§ 4 HmbArchG
Hamburgisches Archivgesetz (HmbArchG)
Landesrecht Hamburg
Titel: Hamburgisches Archivgesetz (HmbArchG)
Normgeber: Hamburg
Amtliche Abkürzung: HmbArchG
Gliederungs-Nr.: 224-8
Normtyp: Gesetz

§ 4 HmbArchG – Verwaltung des Archivguts

(1) Das Staatsarchiv stellt die ordnungs- und sachgemäße Aufbewahrung und Benutzbarkeit des Archivguts und seinen Schutz vor Beschädigung, Vernichtung und unbefugter Benutzung sicher. Es hat von der Übernahme an ebenso wie die abgebende Stelle die schutzwürdigen Interessen Dritter zu berücksichtigen; insbesondere hat es bei Unterlagen mit personenbezogenen Daten, die Vorschriften über die Verarbeitung und Sicherung dieser Unterlagen zu beachten, die für die abgebende Stelle gelten.

(2) Auf Grund einer schriftlichen Vereinbarung mit dem Staatsarchiv kann staatliches Archivgut bei einer anderen Stelle verwahrt werden, wenn dafür ein fachlicher Grund gegeben ist, den archivfachlichen Anforderungen genügt wird und die Einhaltung bestehender Rechtsvorschriften, insbesondere des Datenschutzes, gewährleistet ist.

(3) Soweit das Staatsarchiv gemäß § 1 Absatz 2 Archivgut privater Herkunft archiviert, kann es mit den Eigentümern Vereinbarungen treffen, die einen besonderen Umgang mit dem Archivgut entsprechend den Interessen der Eigentümer regeln.

(4) Die Verknüpfung personenbezogener Daten durch das Staatsarchiv ist vor Ablauf der in § 5 genannten Schutzfristen zulässig, wenn schutzwürdige Interessen Betroffener nicht beeinträchtigt werden.

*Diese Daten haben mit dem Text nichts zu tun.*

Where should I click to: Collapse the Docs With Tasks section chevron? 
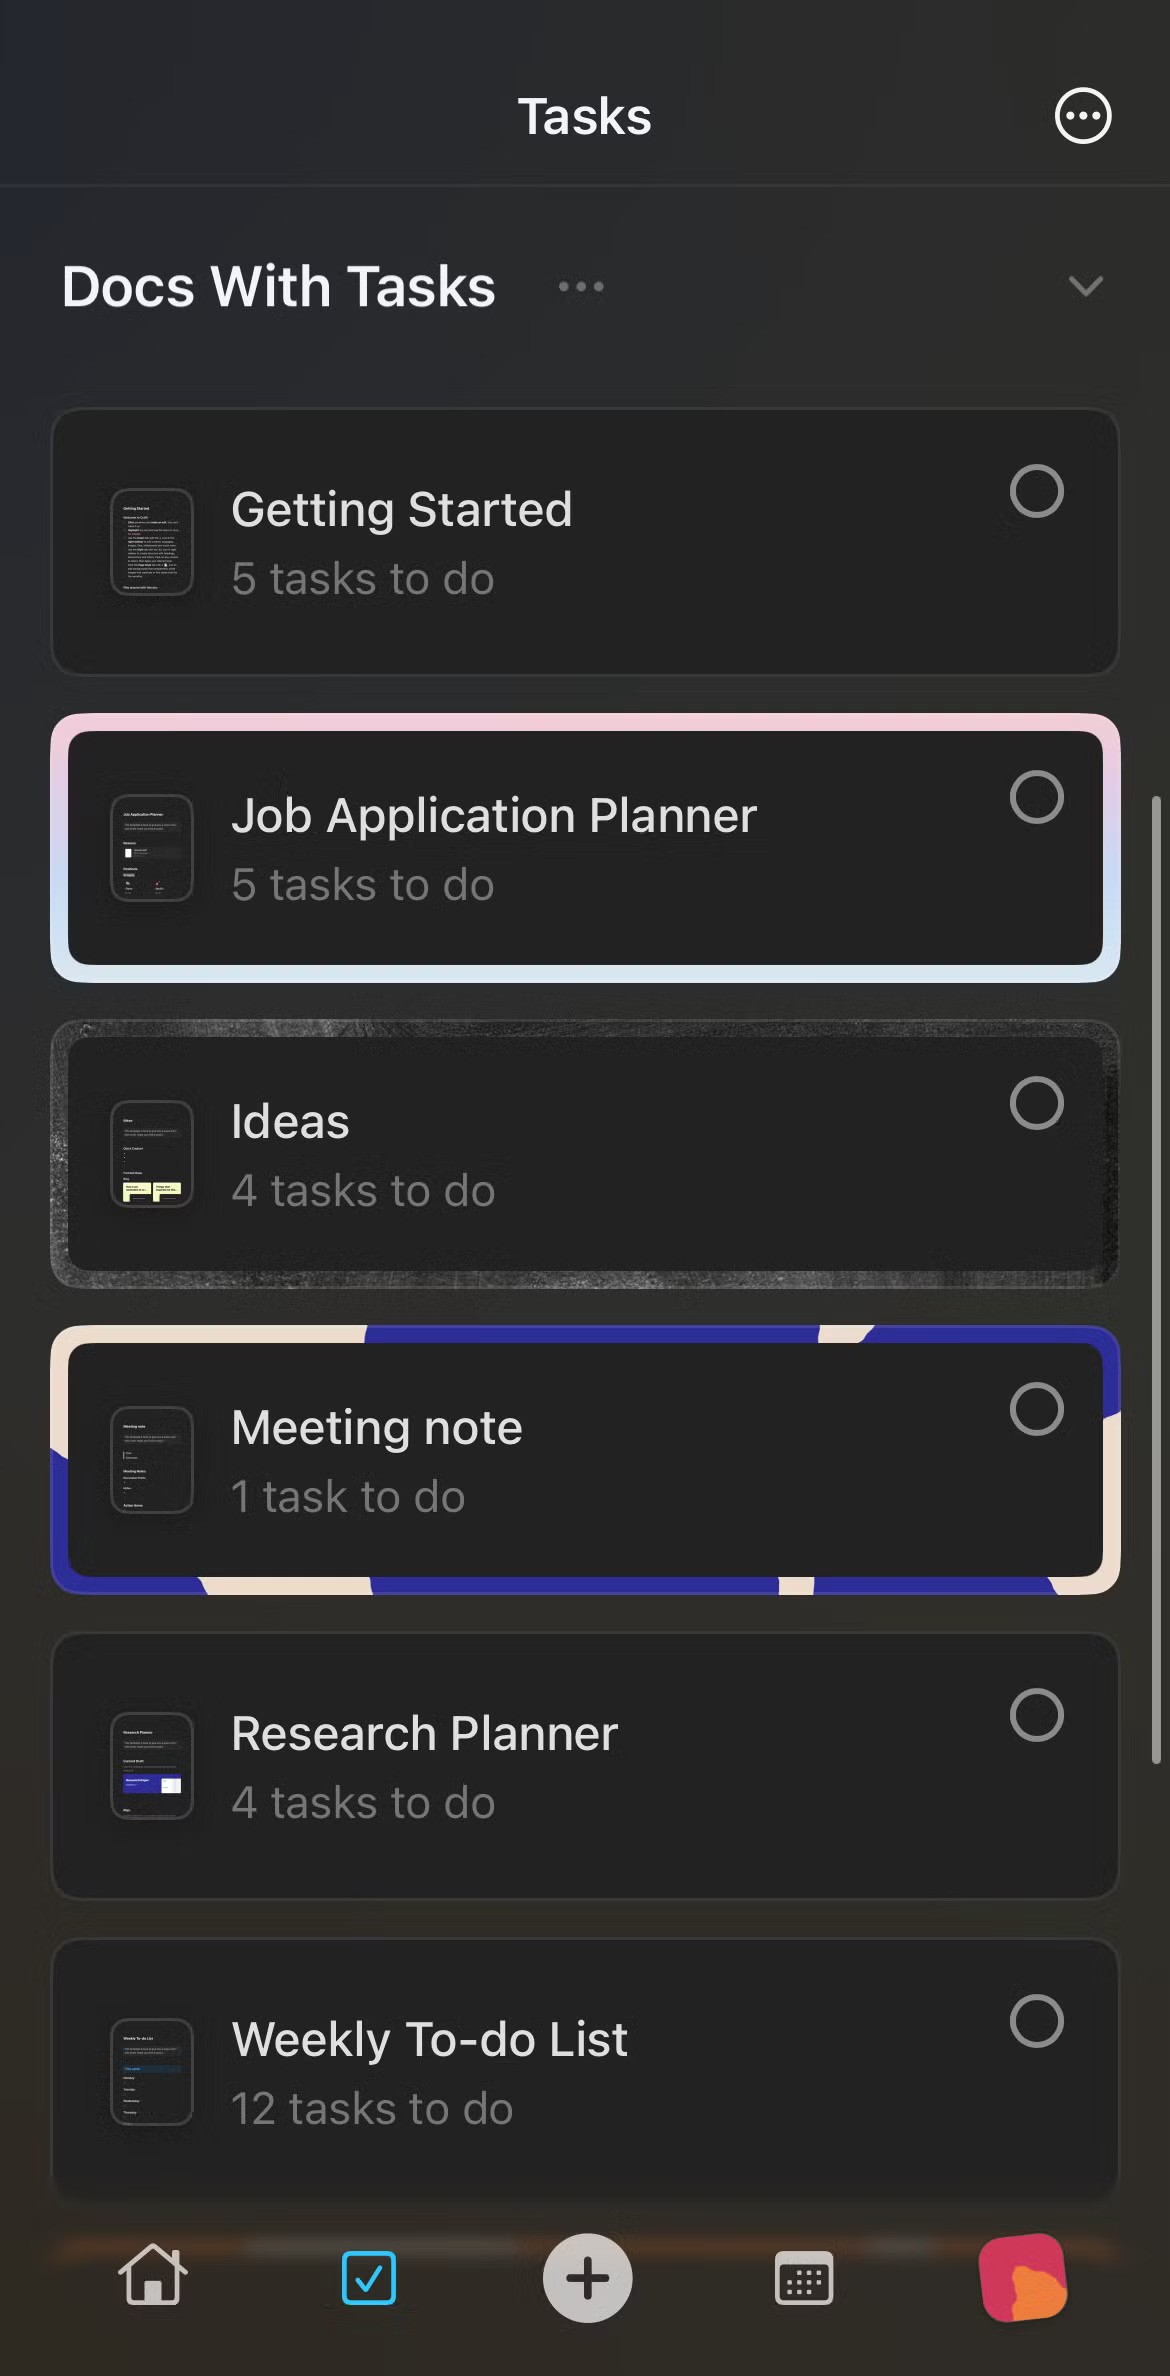[1085, 287]
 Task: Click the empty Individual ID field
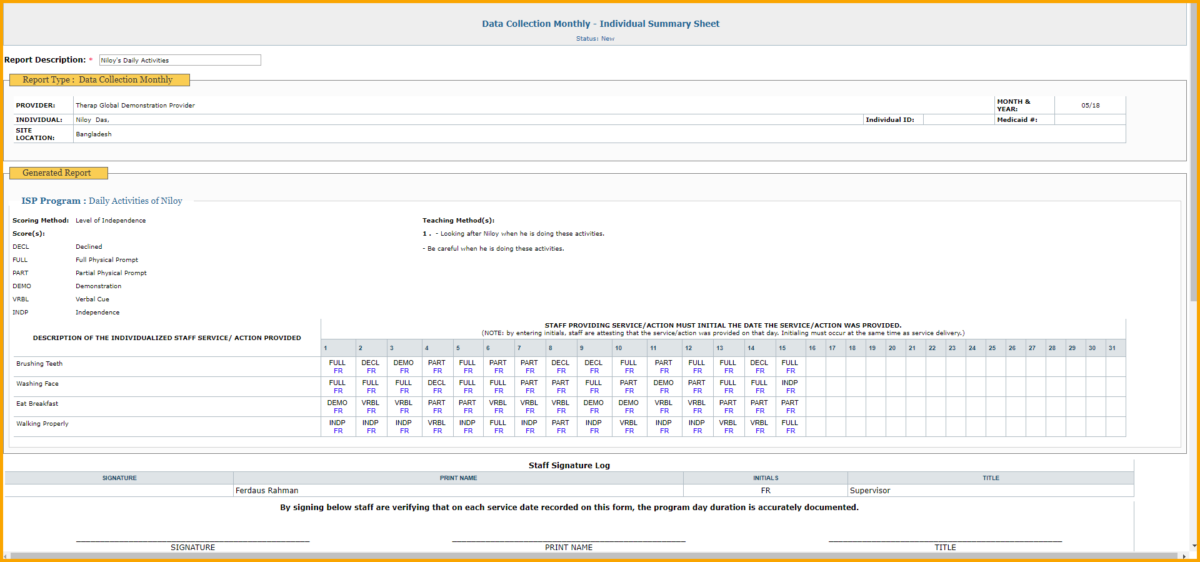pos(957,120)
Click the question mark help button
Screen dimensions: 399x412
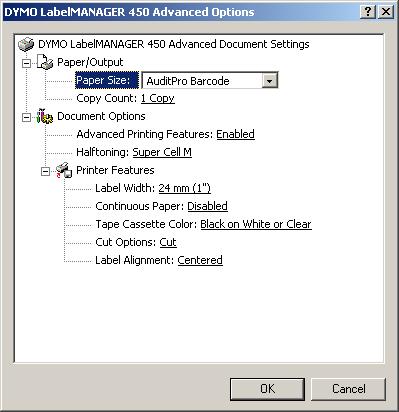[x=368, y=12]
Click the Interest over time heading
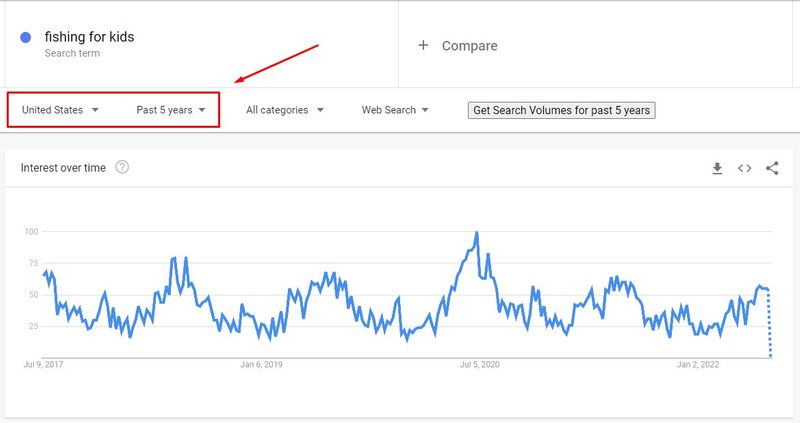The height and width of the screenshot is (423, 800). click(x=63, y=168)
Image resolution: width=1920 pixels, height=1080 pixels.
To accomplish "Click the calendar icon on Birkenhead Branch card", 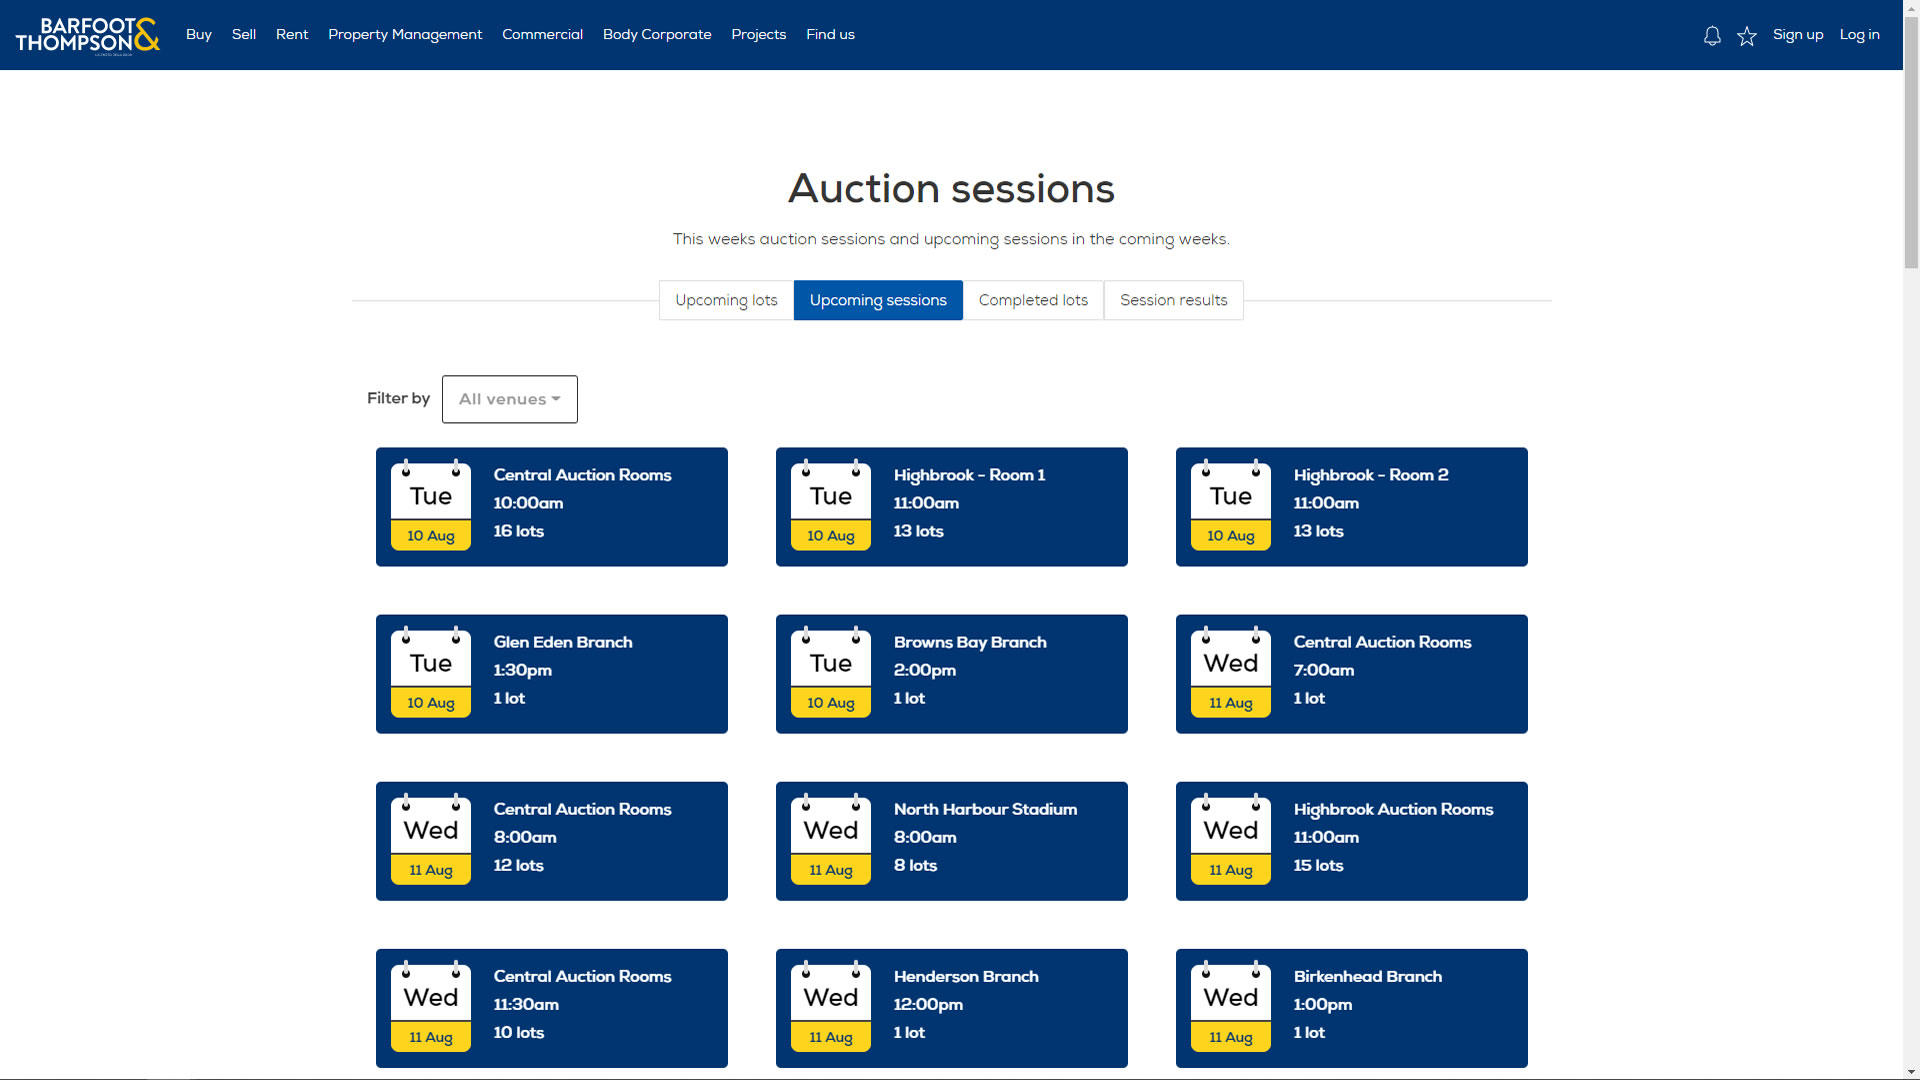I will point(1231,1007).
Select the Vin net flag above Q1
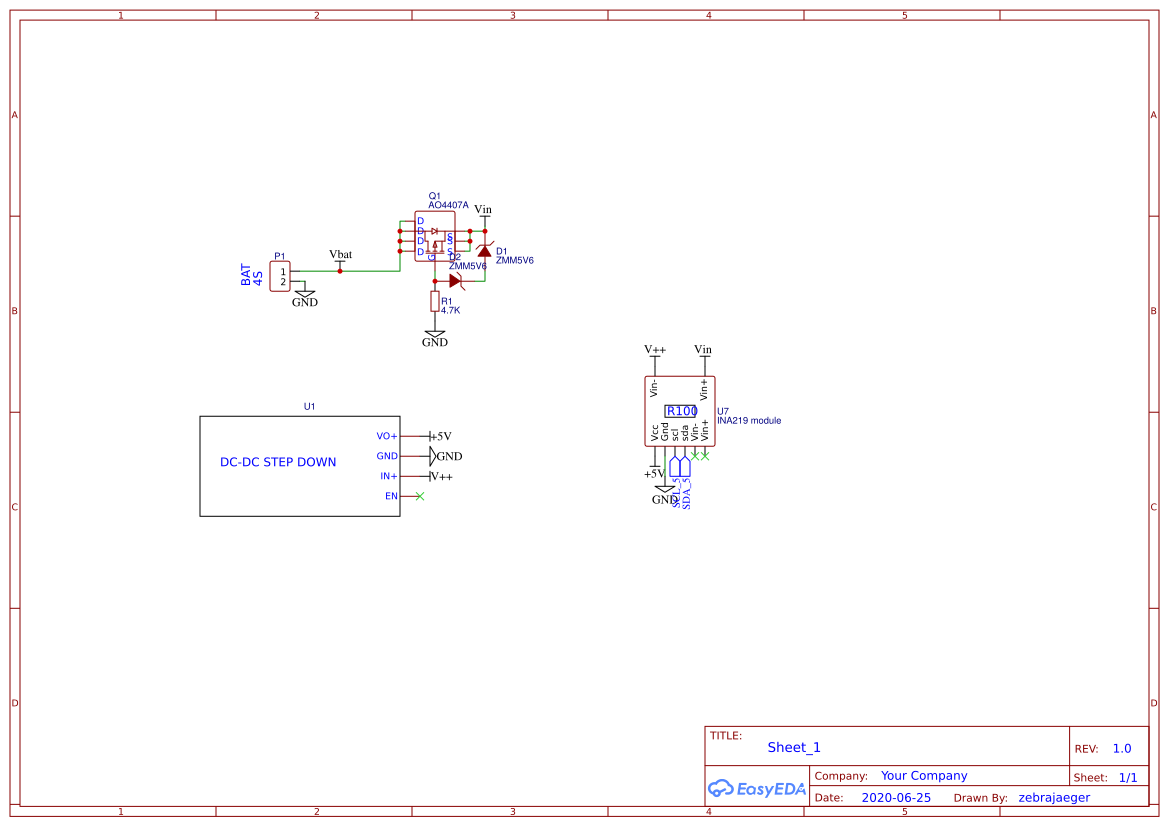This screenshot has width=1169, height=827. [x=484, y=209]
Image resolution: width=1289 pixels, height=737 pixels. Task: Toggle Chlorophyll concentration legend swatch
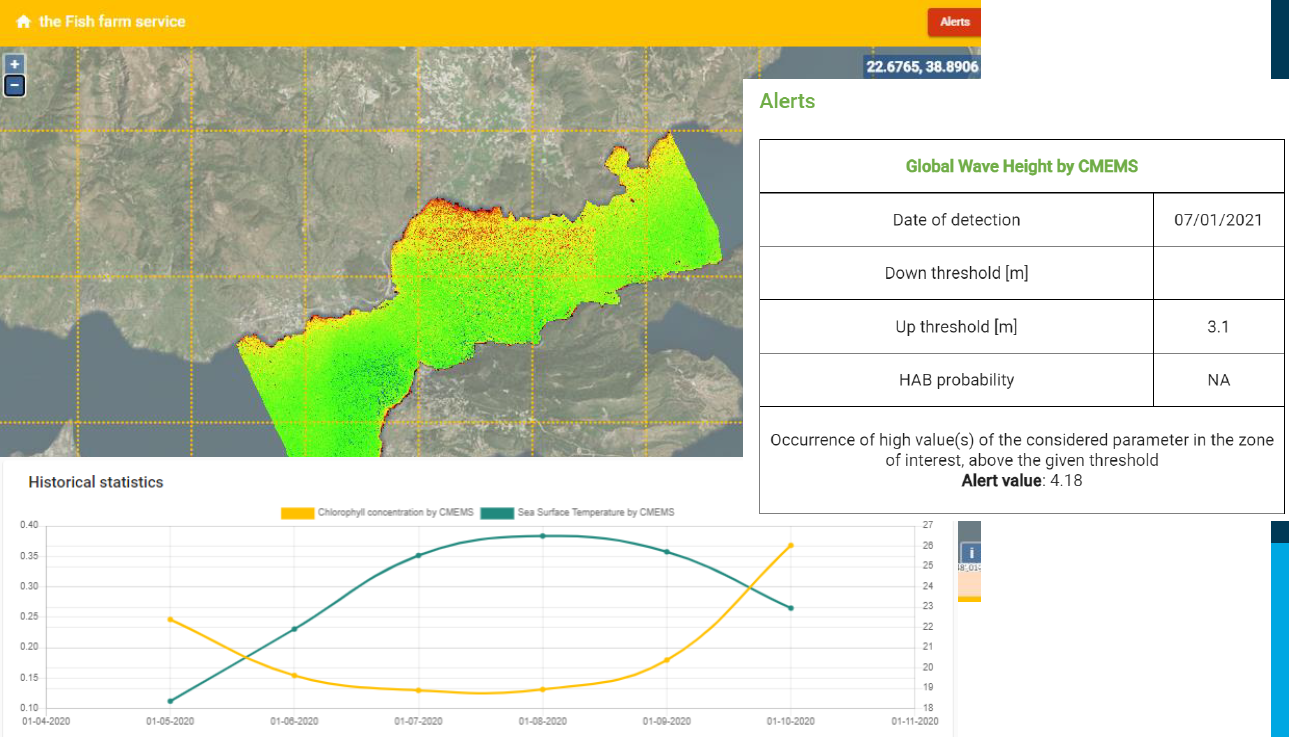[x=297, y=513]
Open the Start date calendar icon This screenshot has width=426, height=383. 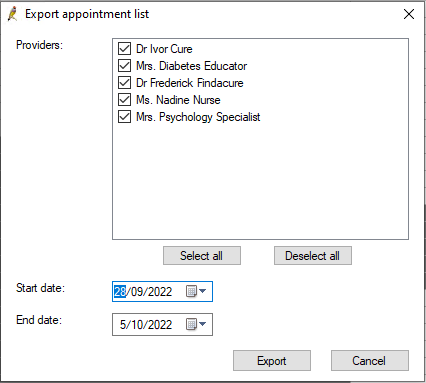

(5) Soweit nicht Rechtsvorschriften über Löschung und Vernichtung personenbezogener Unterlagen zur Anwendung kommen, sind die nichtarchivwürdigen Unterlagen staatlichen Zwischenarchivguts so lange aufzubewahren, bis die abgebende Stelle oder deren Rechtsnachfolger sie zur Vernichtung freigegeben hat; erfolgt die Freigabe zur Vernichtung nicht innerhalb von 20 Jahren nach Übernahme, so können sie zurückgegeben werden.